In early 2017, Han published a paper in Elife providing the answer to that lingering question. By silencing genes in a fly model of human CHD, the research team confirmed which genes play important roles in development. The largest group of genes that were validated in Han’s study were histone-modifying genes. (DNA winds around the histone protein, like thread wrapped around a spool, to become packed into a higher-level structure.)

The new four-year NIH grant will enable Han to carry out the next stage of the detective work to determine precisely how histone-modifying genes regulate heart development. In order to do so, his group will silence the function of histone-modifying genes one by one, to study their function in the fly heart development and to identify the key histone-modifying genes for heart development. And because patients with CHD can have more than one mutated gene, he will silence multiple genes simultaneously to determine how those genes work in partnership to cause heart development to go awry.

By the end of the four-year research project, Han hopes to be able to identify all of the histone-modified genes that play pivotal roles in development of the heart in order to use those genes to tailor make personalized fly models corresponding to individual patient’s genetic makeup.

Parents with mutations linked to CHD are likely to pass heart disease risk to the next generation. One day, those parents could have an opportunity to sequence their genes to learn the degree of CHD risk their offspring face.

“Funding this type of basic research enables us to understand which genes are important for heart development and how. With this knowledge, in the near future we could predict the chances of a baby being born with CHD, and cure it by using gene-editing approaches to prevent passing disease to the next generation,” Han says.
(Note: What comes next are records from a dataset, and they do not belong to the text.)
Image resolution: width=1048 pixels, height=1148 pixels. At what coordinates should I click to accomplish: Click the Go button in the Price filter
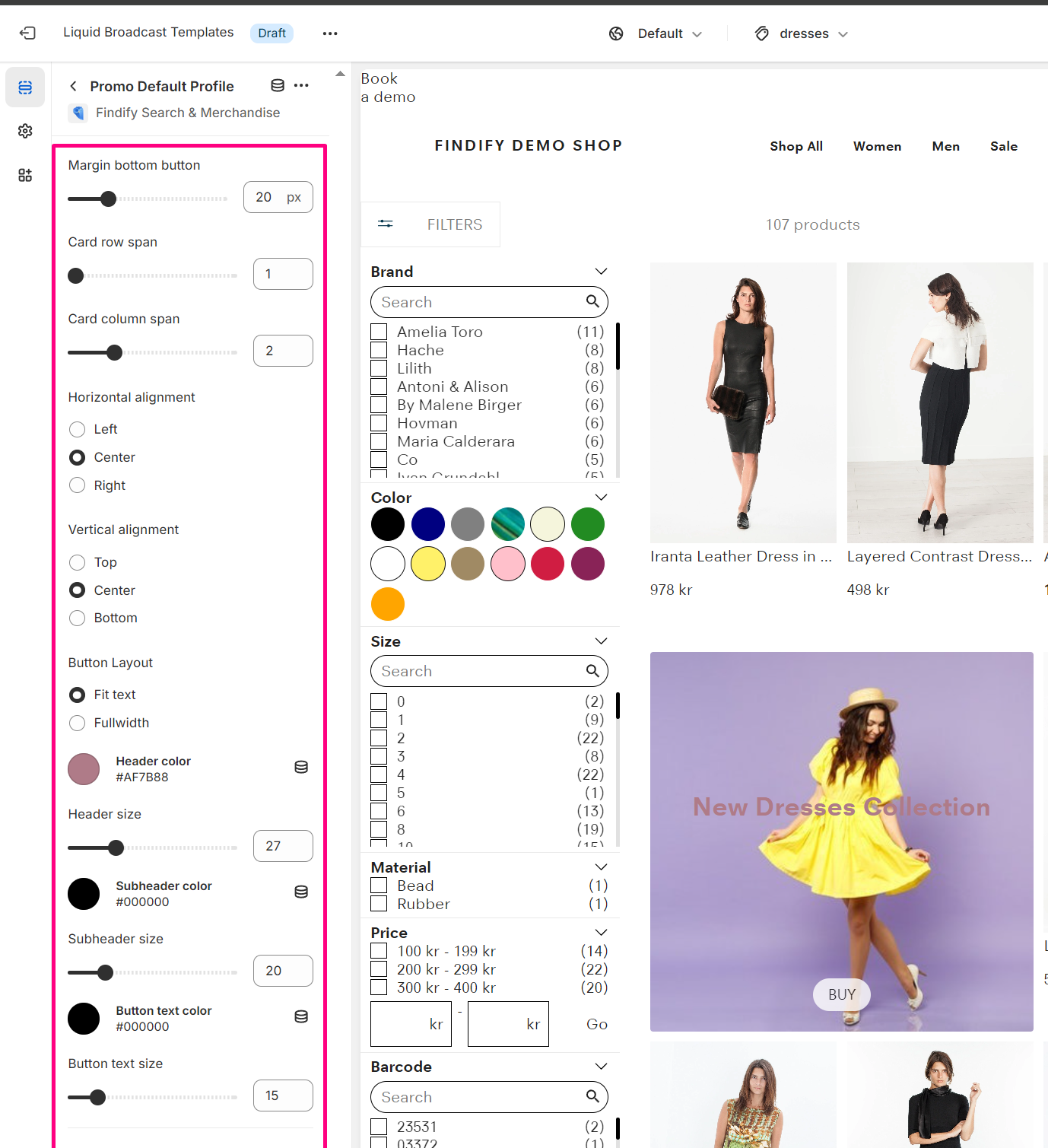coord(596,1024)
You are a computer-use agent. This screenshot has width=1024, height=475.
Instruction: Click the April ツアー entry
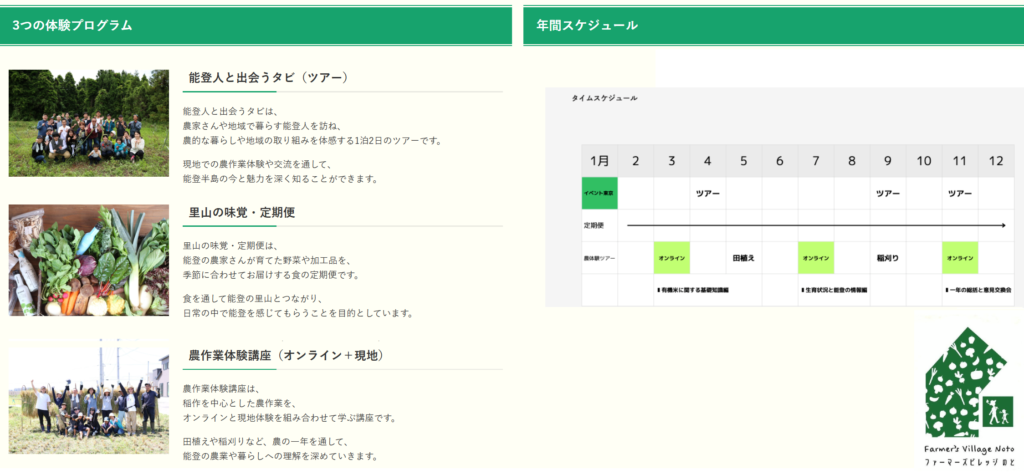pos(708,193)
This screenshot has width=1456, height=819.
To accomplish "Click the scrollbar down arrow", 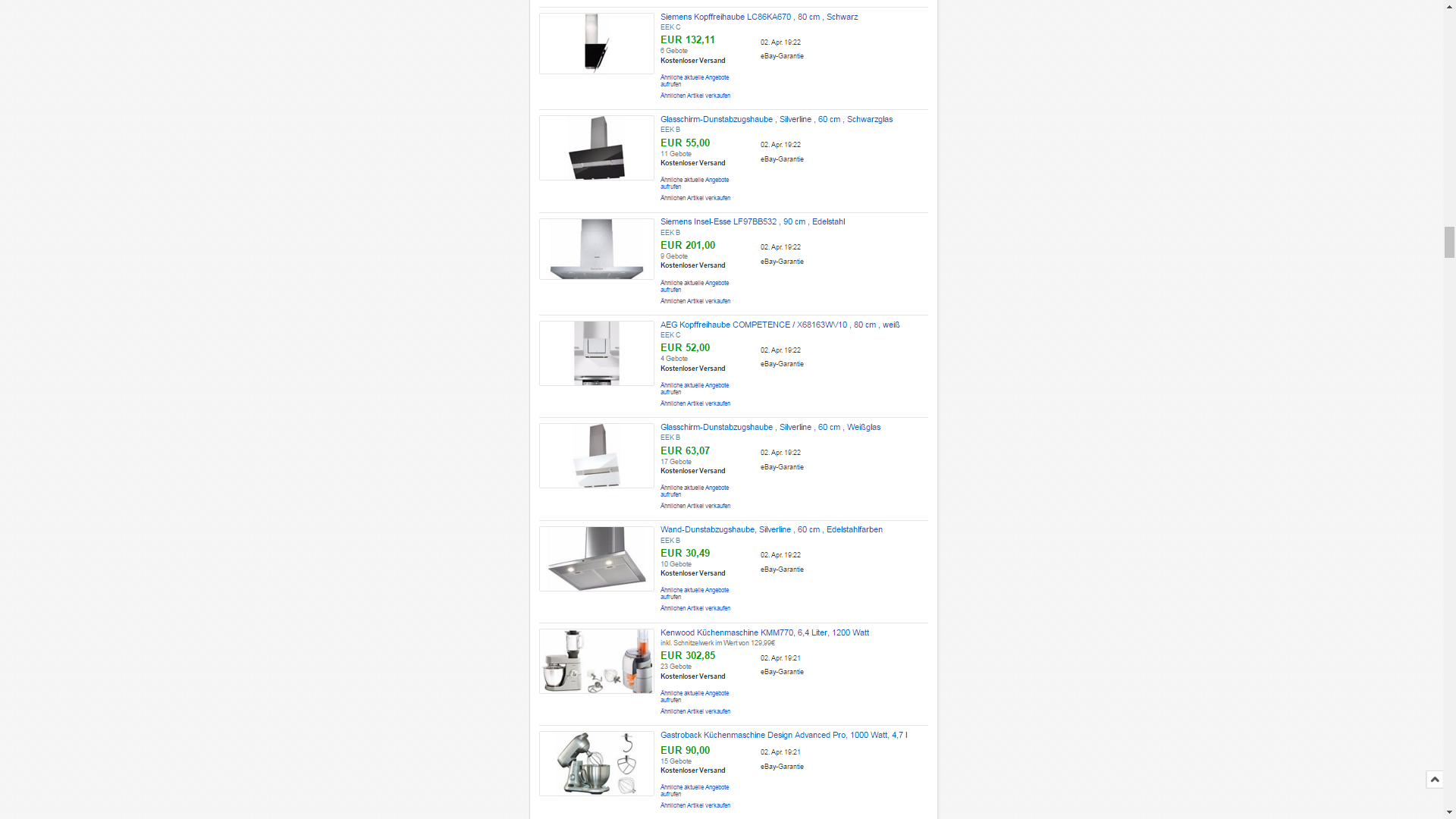I will (1449, 812).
Sarah Mulkey receives NIH career development grant

Sarah Mulkey

Sarah B. Mulkey, M.D., Ph.D., a fetal-neonatal neurologist in the Division of Fetal and Translational Medicine at Children’s National Health System, has received a KL2 award from the Clinical and Translational Science Institute at Children’s National, which is funded through the National Institutes of Health. This grant, totaling $135,000 over two years, will allow Dr. Mulkey to reserve dedicated research time — apart from her clinical duties — to pursue a research project studying the autonomic nervous system in newborns.

Dr. Mulkey’s project will focus on developing a better understanding of this part of the nervous system — responsible for unconscious control of basic bodily functions, such as heart rate and breathing — in healthy, full-term babies, and how this system integrates with other brain regions responsible for mood and stress responses. Dr. Mulkey and colleagues then will compare these findings to those from babies whose autonomic nervous systems might have abnormal development, such as infants born pre-term or those with congenital heart defects or intrauterine growth restriction. The findings could help researchers develop new interventions to optimize autonomic nervous system development in vulnerable patients and improve long-term neurologic and psychological health in children.

“This award is an incredible opportunity for a young investigator since it provides protected time both for research and career development,” Dr. Mulkey says. “We need more clinicians in pediatric research to improve medical care and outcomes for children. This award makes it possible for me to devote significant time to research in order to contribute to new knowledge about babies throughout my career.”

To that end, NIH’s National Center for Advancing Translational Sciences has created a new LinkedIn page to highlight the innovative work of KL2 scholars.